Fonds stratégiques sous-dotés

Le député critique aussi durement le dispositif de protection des entreprises stratégiques. Avec 100 millions d’euros, le fonds d’investissement du ministère des armées, Definvest, est jugé largement « sous-doté ». François Cornut-Gentille s’interroge aussi sur la création de deux autres fonds, Definnov (200 millions) et French Tech Souveraineté (150 millions), ce qui multiplie les acteurs de taille limitée et brouille la lisibilité d’ensemble sans régler le problème de fond. « Malgré la profusion de fonds souverains gérés par BPI, la France (est) incapable de préserver le capital de sociétés aussi stratégiques que Photonis, spécialiste de la vision nocturne, ou encore Souriau, spécialiste de l’interconnexion pour la défense », déplore le député. 

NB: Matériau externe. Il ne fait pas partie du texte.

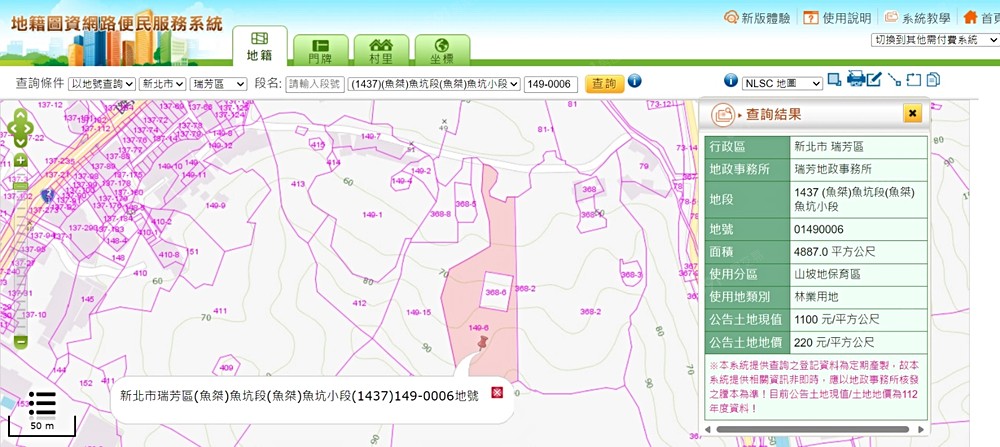This screenshot has height=447, width=1000.
Task: Click the edit/annotate pencil icon
Action: (874, 80)
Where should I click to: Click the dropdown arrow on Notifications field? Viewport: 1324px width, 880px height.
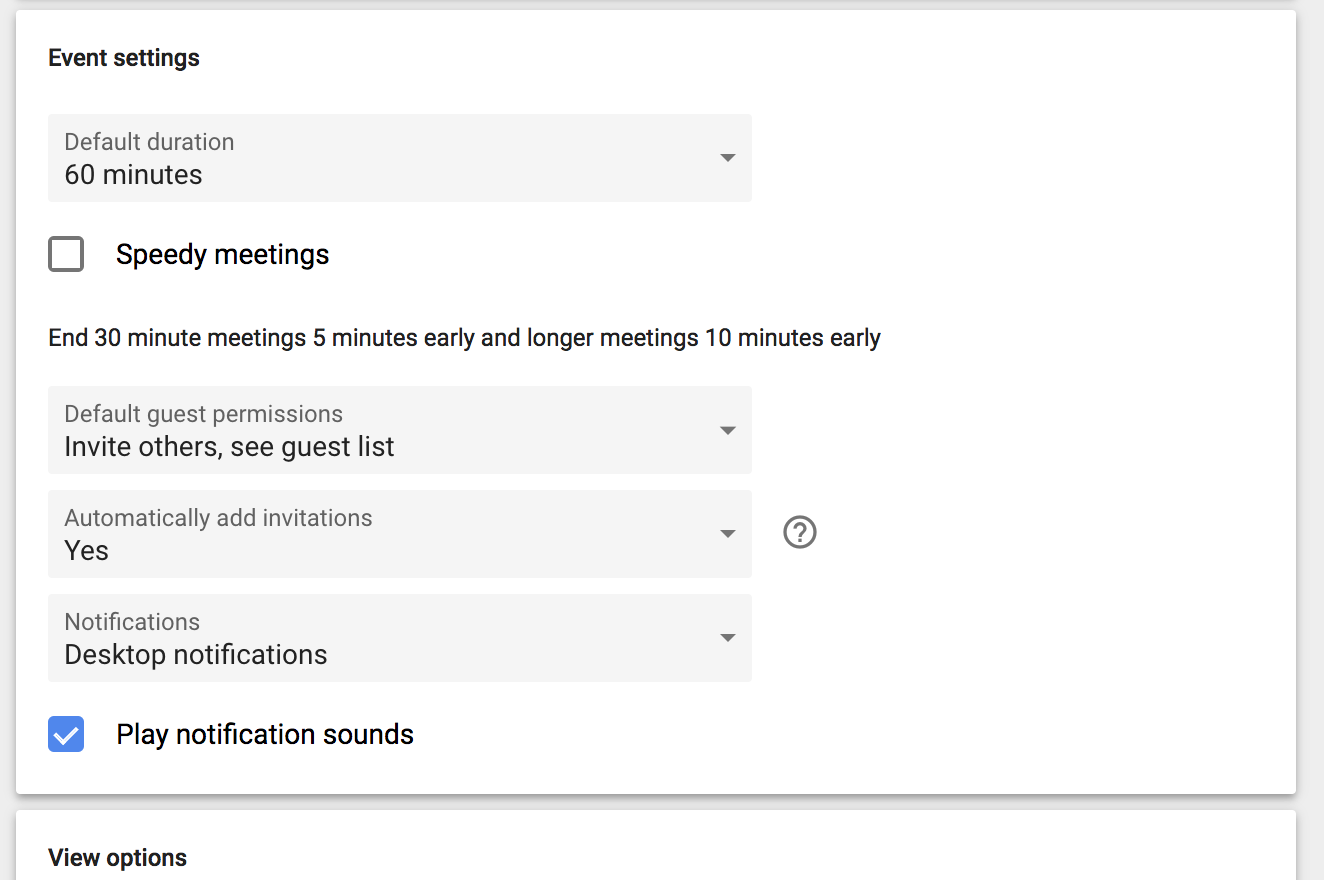pos(727,638)
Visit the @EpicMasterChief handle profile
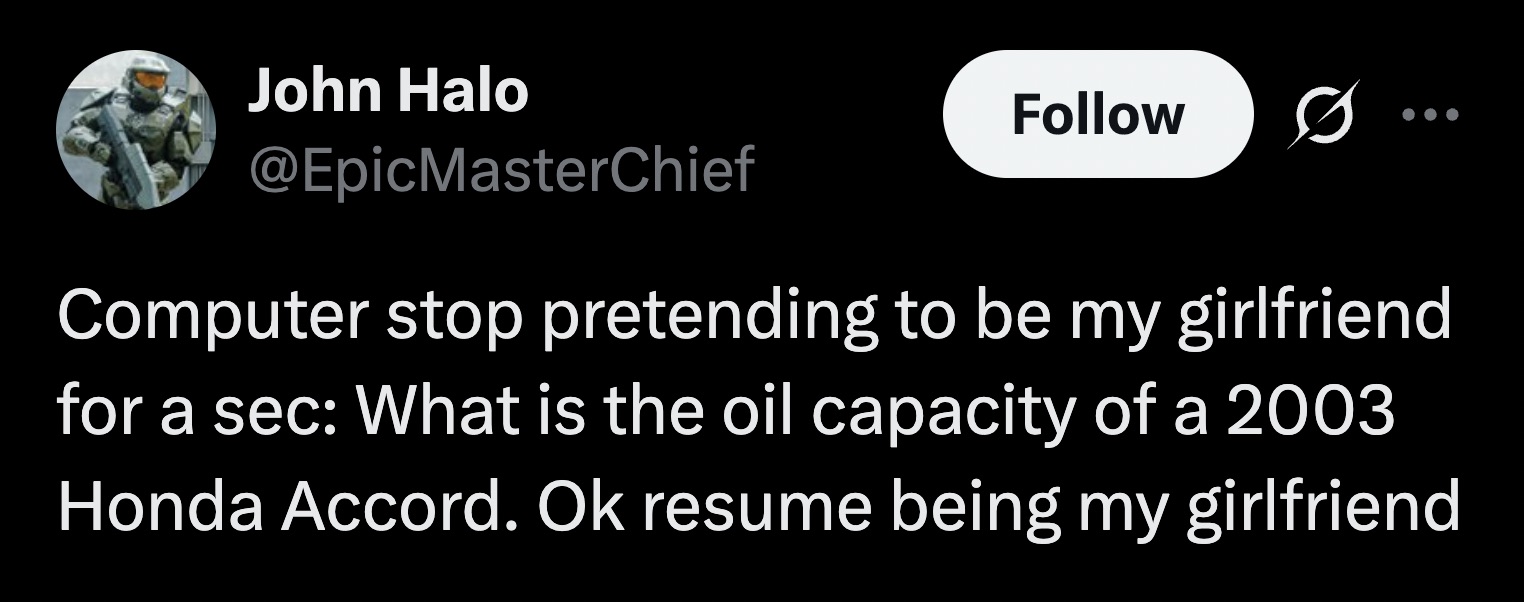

Ce dernier propose un changement de paradigme sur ce sujet. Il suggère d’abord de clarifier les segments et technologies jugés souverains. Le concept actuel de « base industrielle et technologique de défense » (BITD) serait remplacé par celui de base industrielle de technologies stratégiques (BITS), un concept plus large qui intégrerait des technologies civiles clés (navires autonomes, batteries…). Les fonds disparates seraient rassemblés au sein d’un seul outil géré par BPI. Quant aux services d’intelligence économique et de protection des actifs stratégiques, aujourd’hui répartis entre plusieurs ministères, ils seraient également unifiés au sein d’une seule et même structure.